Hi there George. Just wondering why on post 5 which you said was negative you used black cable and post 4 which you said was positive white. I'm from the UK, so I had to google American electrical cable colour.
Hello, where I live, in Argentina, we have 220V between lines and a neutral, therefor between both hotlines we achieve 380V. I’d like to know if it’s feasible to connect the element between bothhot lines to get mor power. If so, in which PID’s terminals should I connect them. Thanks!! F
Great video. Thanks! What is puzzling me is the wiring diagram of the SSR output. It shows clearly a + and - minus sign, but also a relay make and brake contact with the mother contact on connection 3, so I first thought you had it wrong and had to use connections 3 and 4 because that should be the make contact. Any idea where connection 3 is used for?
I have a berme rex c100. With the pins? I have 1,2, 3 and 4. no 5? but looks like 3 and 5 are the same?also missing the alarms. and number 8. Hooking up 300watt , cylinder mold heater to it. Very good video, thanks you. I will be doing it this weekend.

* **Data section**:
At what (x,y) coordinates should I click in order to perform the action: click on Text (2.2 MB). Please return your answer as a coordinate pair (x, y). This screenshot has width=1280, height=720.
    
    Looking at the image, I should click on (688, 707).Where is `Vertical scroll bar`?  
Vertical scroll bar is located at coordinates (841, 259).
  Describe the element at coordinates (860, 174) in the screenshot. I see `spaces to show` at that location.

* **Goal**:
In the comments, what does the owner of the REX C100 plan to hook up to it? The lines after the comments are a separate set of material.

* **Task solution**:
A 300-watt cylinder mold heater.